Zack and I broke up in December.
I moved to Orlando, Florida in late December after driving across the country with my daughter Aimee and the 2 dogs. I live with a dear friend and her family while my doggies are living with my mom 6 miles away.
I've been very, very sad about the loss of my 28-year relationship with Zack, but am trying to stay positive to the things that might come to me here, across the country.
It's a lot hotter here in Orlando than anything San Diego could give me.
I have to go to school for 3 years if I want to be a FL Licensed Midwife. Not sure that's going to happen. I want to be a Monitrice more than a Midwife, but still have to get licensed here to do that.

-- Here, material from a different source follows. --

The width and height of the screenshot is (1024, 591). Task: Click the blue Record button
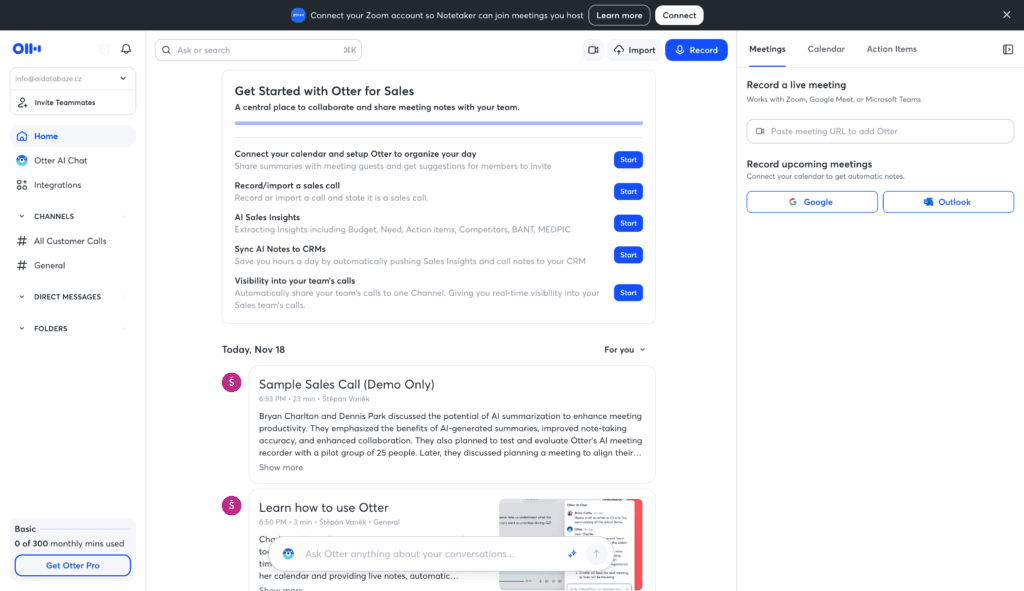pos(696,50)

I'm exploring other options, including possibly working at Disney World again (a job I loved!). It would close a door on birth, but maybe I am due for a new season.
I'm becoming a SMART Recovery Facilitator (a secular AA/NA/OA sort of group) so I can bring SMART meetings to Orlando. SMART has become a very important part of my life.

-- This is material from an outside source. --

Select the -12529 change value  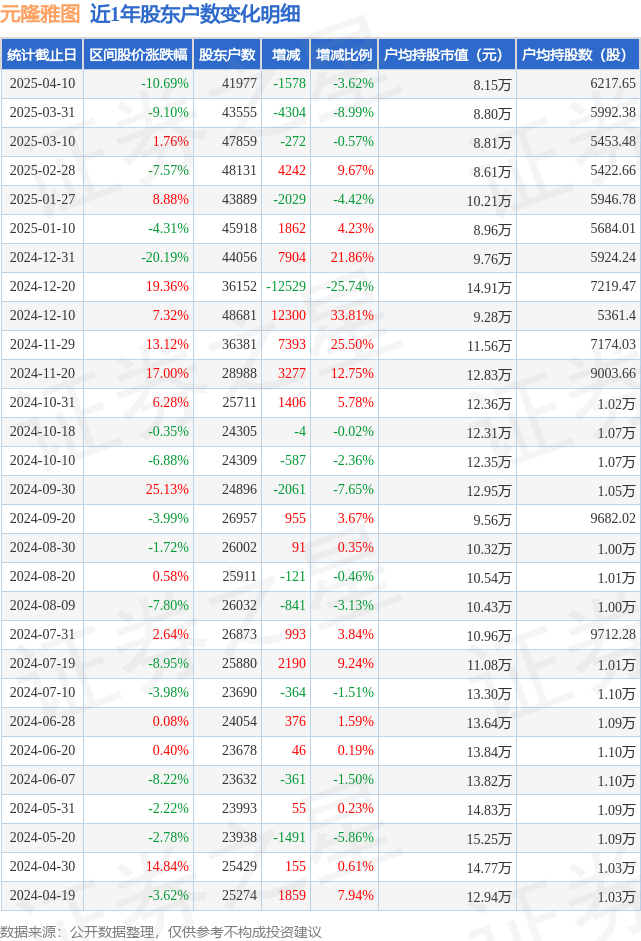click(286, 286)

It's been a relief to leave San Diego's midwifery community.
I get to see my dogs every day and take them to the dog park several times a week. They have kept me saner than anything else.
I also get to see my mom every day and she is a delight! She makes me laugh lots. I am glad I get to be here for her last years.
My girls pay for my membership to the Y and I go at least 3 times a week to ride the exercise bike. It isn't helping with my weight, but it should be doing something good, right?
I got to spend Christmas with my girls and grandbabies and it was a delight!
I'm selling my mother's Disney memorabilia for her on several Facebook Disney Selling sites. I'm meeting some cool people! Who knew there were such rabid pin collectors?!
I have something weird happening with my right groin/leg... I go for a sono next week to see what's up.
I have all my new docs set up here and things are good. I also have a great therapist who is a Mindfulness teacher. We have lots in common despite her being younger than my youngest child.
Zack and I remain good friends. He is someone I will always love; we just couldn't make the trans thing work. We, quite literally, grew apart. He will always be the great love of my life. *wiping tears*
I need/want to write more. So much is tenuous, I just don't know what to write yet. Will this remain a birth blog if I go work at Disney? Could I go to births on my days off? The way my leg feels, I am glad I am not on-call right now. But, I do miss birth.